Нет, этого не произошло. Не иврит, но английский стал вторым языком, на котором он писал стихи и прозу, работал над переводом антологии русской поэзии совместно с крупнейшим английским поэтом, награжденным Королевской премией, — Джоном Хит-Стаббсом, успел перевести на английский много стихов: от од Ломоносова и басен Крылова до Анны Ахматовой, Мандельштама, Пастернака и Хлебникова.
Все это осталось в тех же его папках, которые теперь перекочевали в мой дом.

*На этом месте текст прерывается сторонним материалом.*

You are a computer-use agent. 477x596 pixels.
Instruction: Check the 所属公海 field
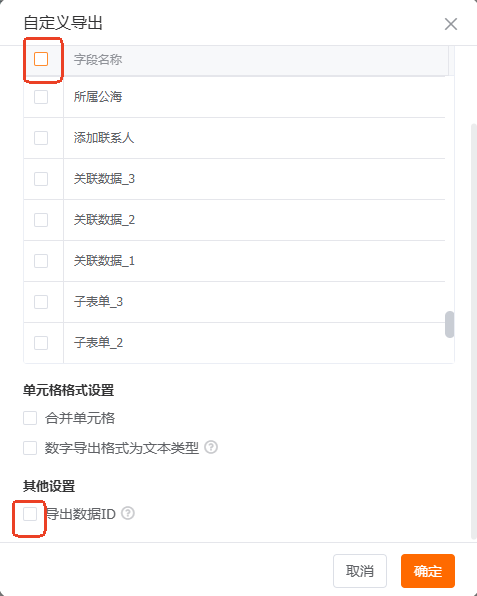(x=41, y=97)
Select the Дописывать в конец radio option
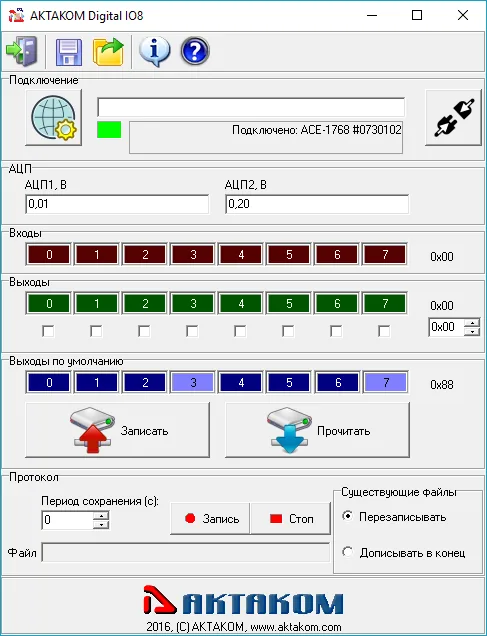The height and width of the screenshot is (636, 487). pos(348,552)
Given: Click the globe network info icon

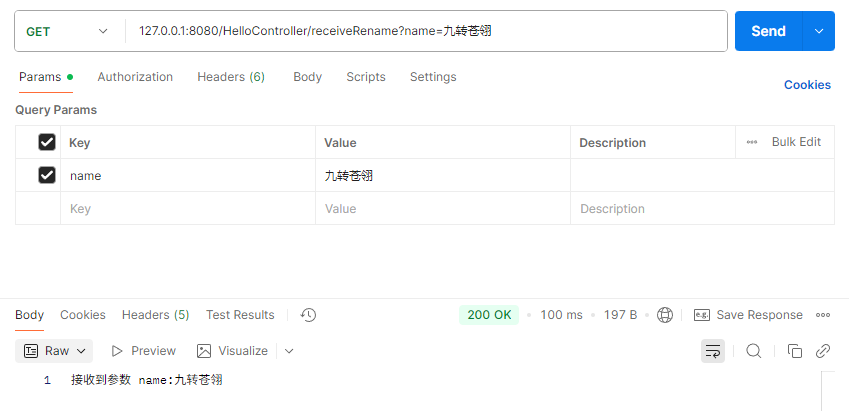Looking at the screenshot, I should 664,315.
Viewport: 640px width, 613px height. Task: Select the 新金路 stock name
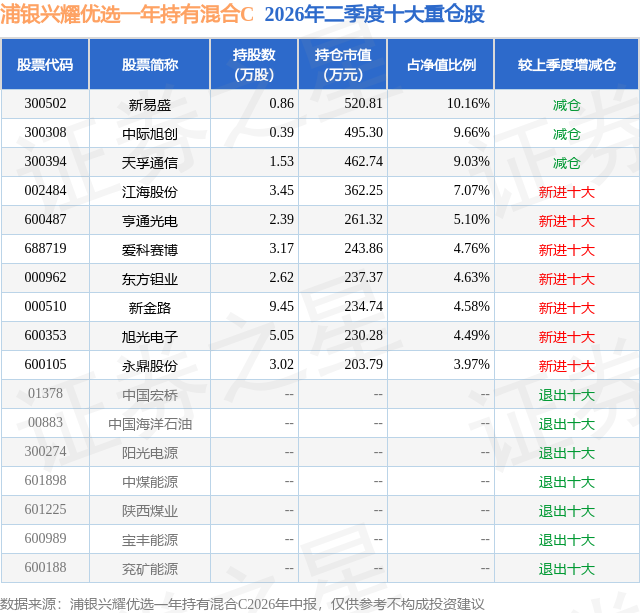tap(150, 308)
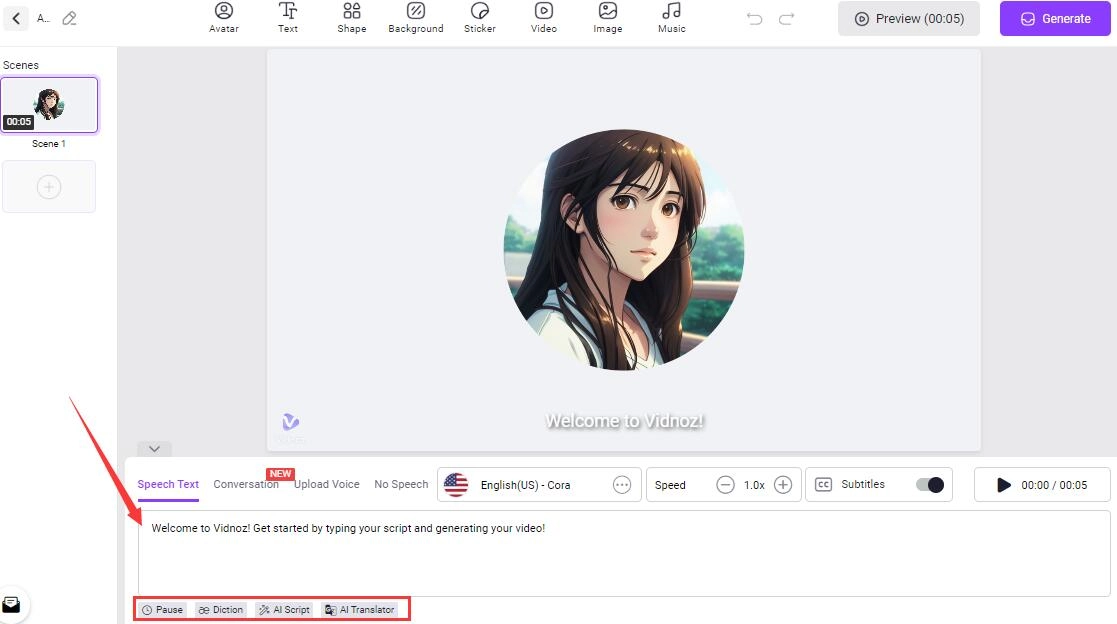Click the purple Generate button
The image size is (1117, 624).
(x=1055, y=19)

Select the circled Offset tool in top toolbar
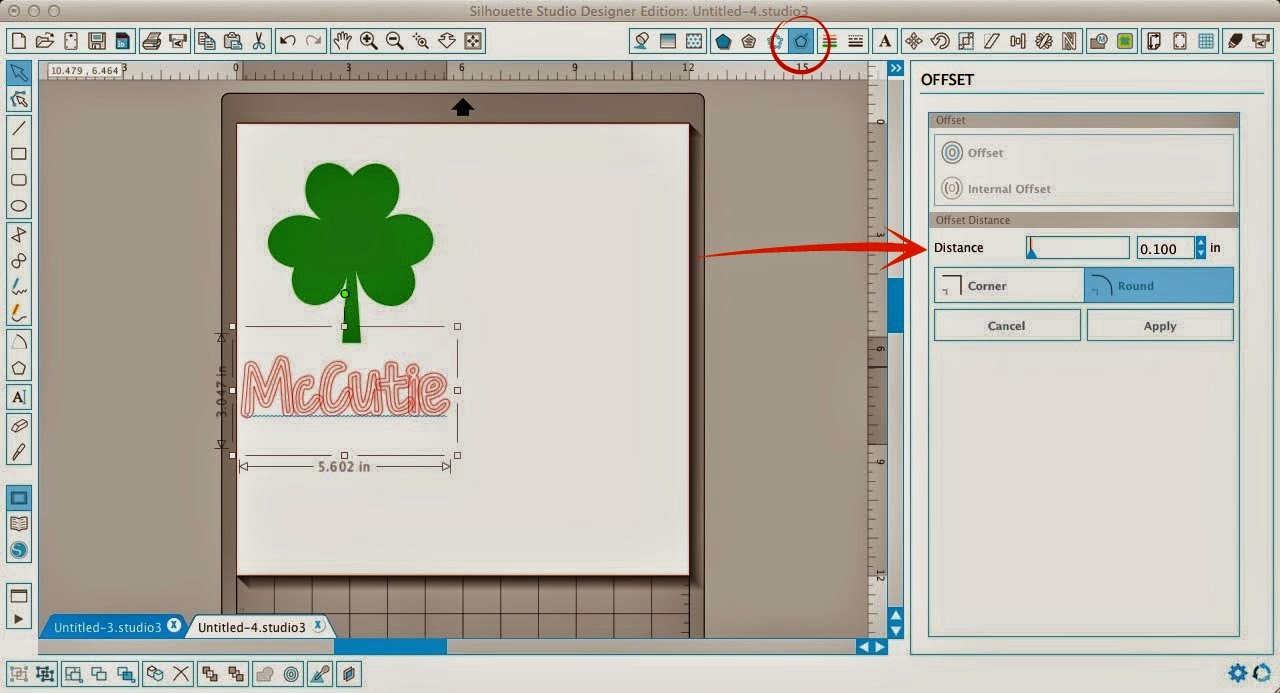point(800,41)
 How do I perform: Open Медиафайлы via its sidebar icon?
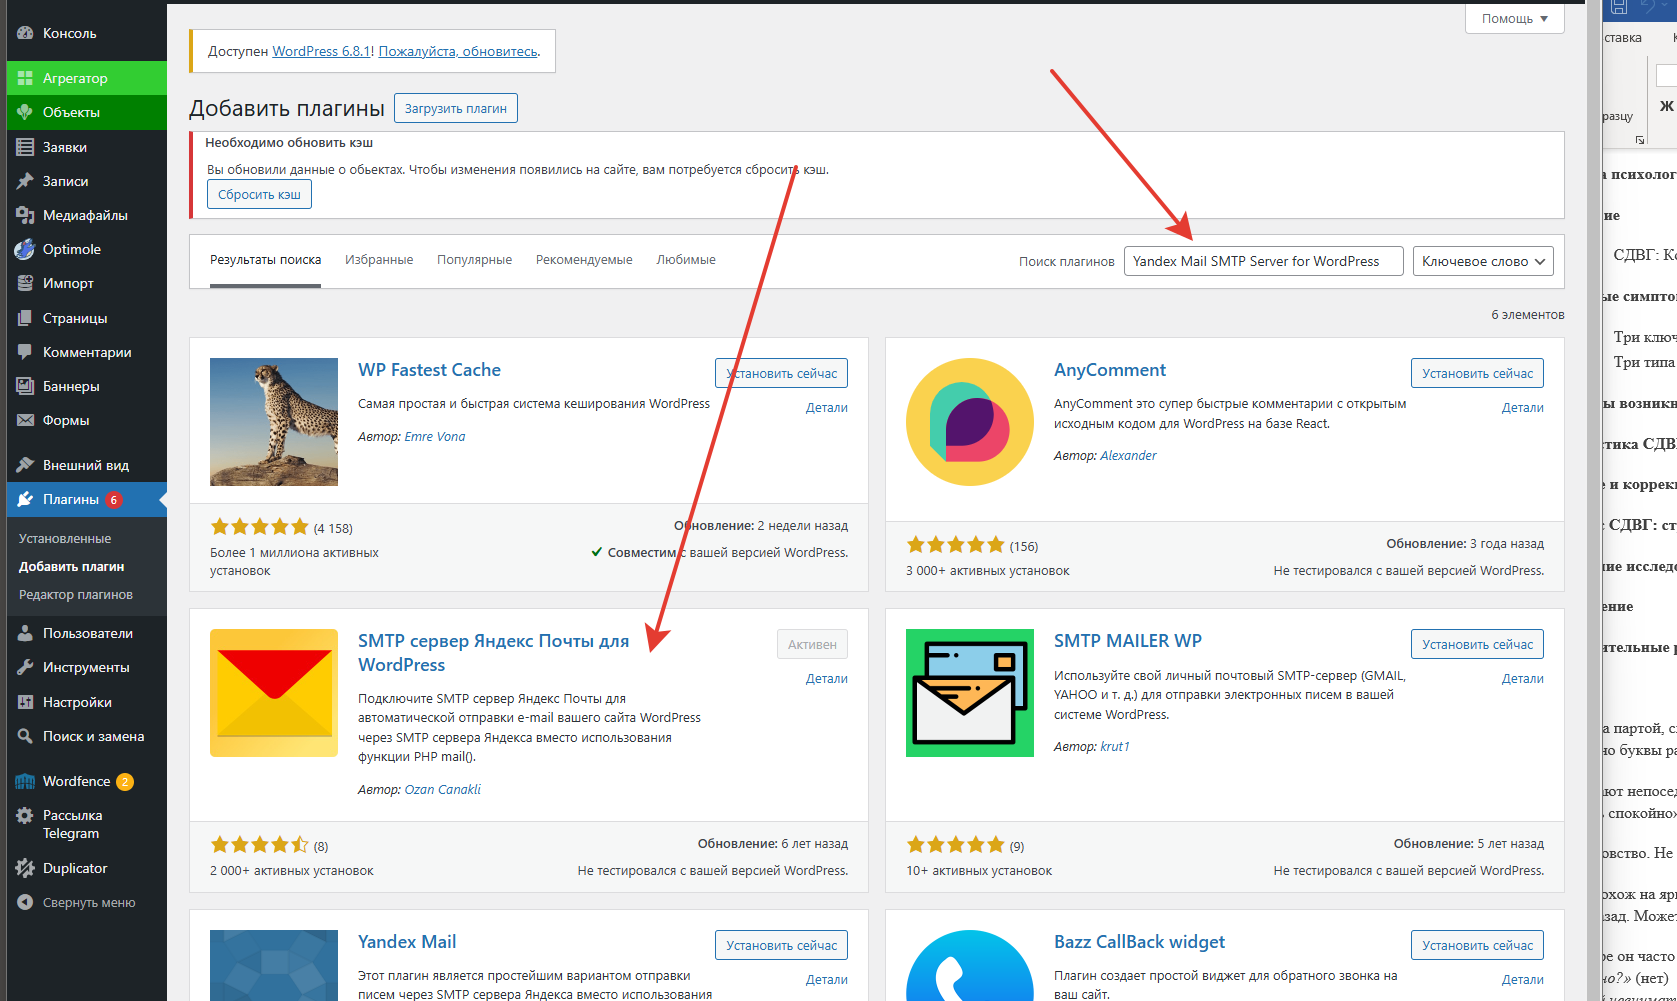tap(25, 215)
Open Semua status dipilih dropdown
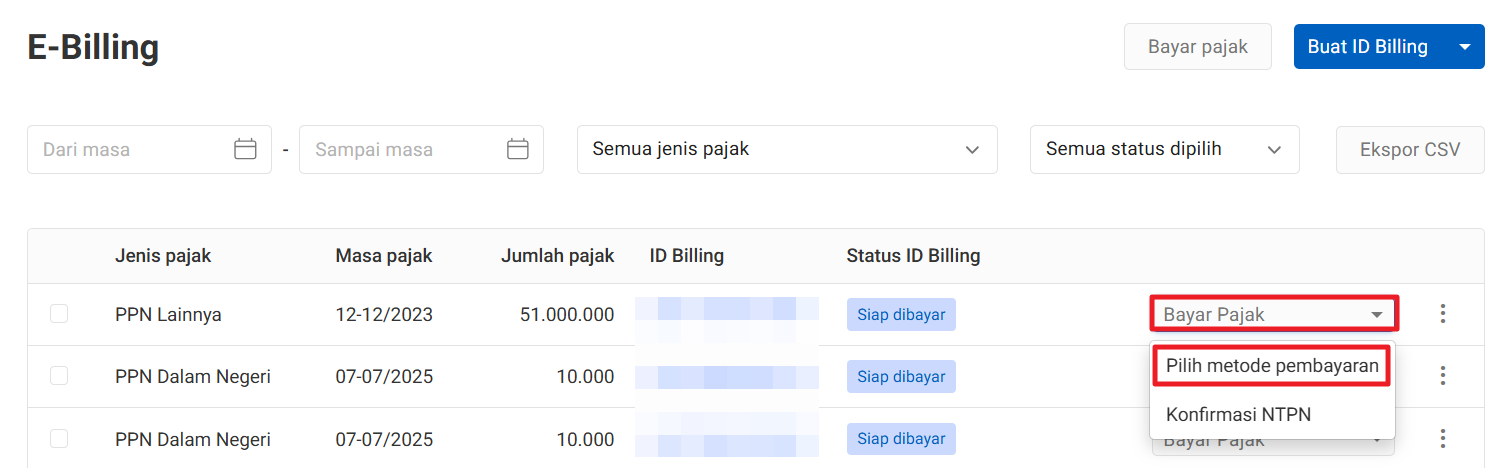Screen dimensions: 1501x468 pyautogui.click(x=1164, y=149)
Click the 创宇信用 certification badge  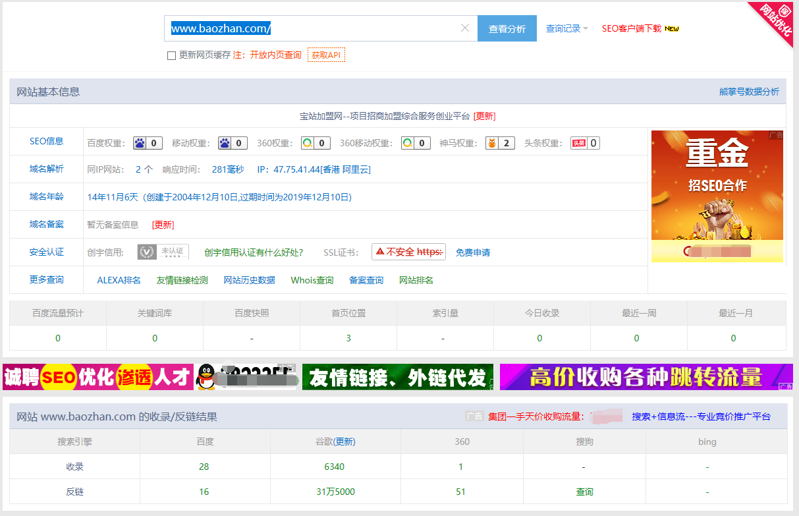(148, 252)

Он берег эти стихи со своим предисловием о каждом из поэтов, надеясь вернуться к ним и завершить задуманное.
Жизнь не оставила ему для этого времени…
Как бы сложился его путь, если бы он остался в Израиле?
Я часто думаю об этом.
Если бы…
Он уехал в Лондон работать над докторатом по английской литературе, посланный Бар-Иланским университетом после окончания факультета психологии и английской литературы. Тема была близка его душе: два крупнейших поэта XX века — Томас Стернз Элиот и Осип Мандельштам. Но на первый план выходит не работа над диссертацией, а творчество. Он готовит к выходу свою книгу стихов «Рыжие монеты». Она была издана в Лондоне. Его стихи на библейские темы с комментариями из мидрашей и других еврейских источников прекрасно сочетаются со стихами, возвращающими его к прошлому. Он пишет о себе: «Ходивший по скверам Москвы и холмам Иудеи».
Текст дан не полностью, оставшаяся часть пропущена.